(Stored data entries)
· · · · ·
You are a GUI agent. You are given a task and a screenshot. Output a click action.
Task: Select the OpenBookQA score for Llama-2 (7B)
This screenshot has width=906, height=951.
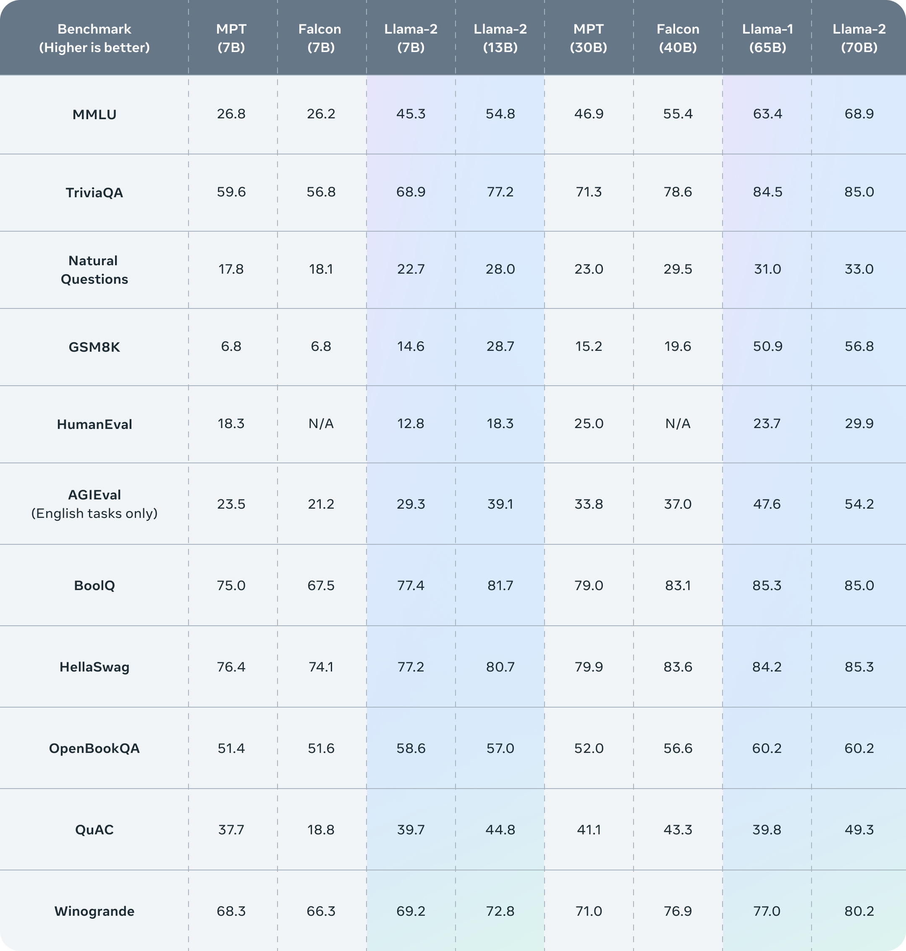pos(411,748)
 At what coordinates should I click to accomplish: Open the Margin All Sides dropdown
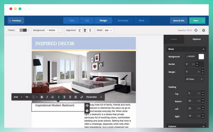(194, 79)
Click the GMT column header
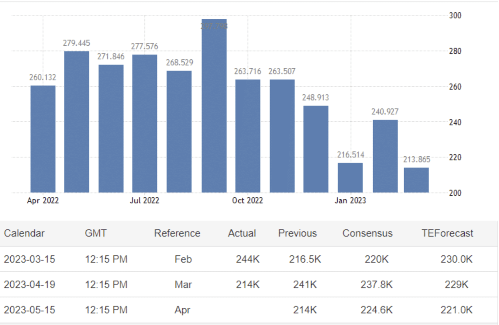The image size is (499, 325). (96, 233)
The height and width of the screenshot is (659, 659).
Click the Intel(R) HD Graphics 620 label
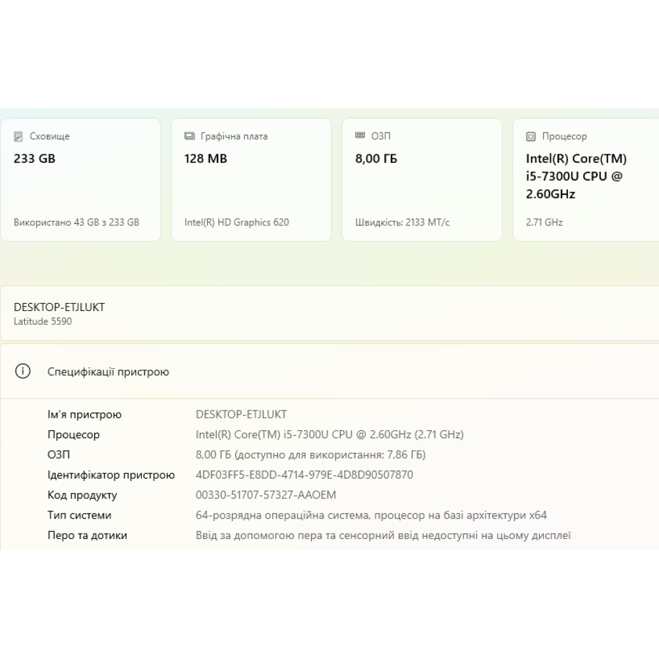point(237,223)
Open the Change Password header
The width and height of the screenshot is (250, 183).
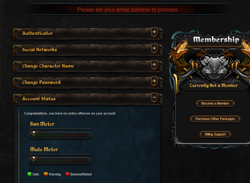pyautogui.click(x=88, y=83)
· · · · ·
Set down every entry above verbatim, without pictures.

Solution to this task:
You are a GUI agent. You are given a task and a screenshot. Output a click action.
Task: Select the OpenBookQA score for Llama-2 (7B)
This screenshot has width=906, height=951.
pos(411,748)
 At what coordinates should I click to accomplish: Open the Margin All Sides dropdown
(194, 79)
Click the GMT column header
The image size is (499, 325). (96, 233)
The height and width of the screenshot is (659, 659).
Click the Intel(R) HD Graphics 620 label
point(237,223)
Open the Change Password header
The width and height of the screenshot is (250, 183).
pyautogui.click(x=88, y=83)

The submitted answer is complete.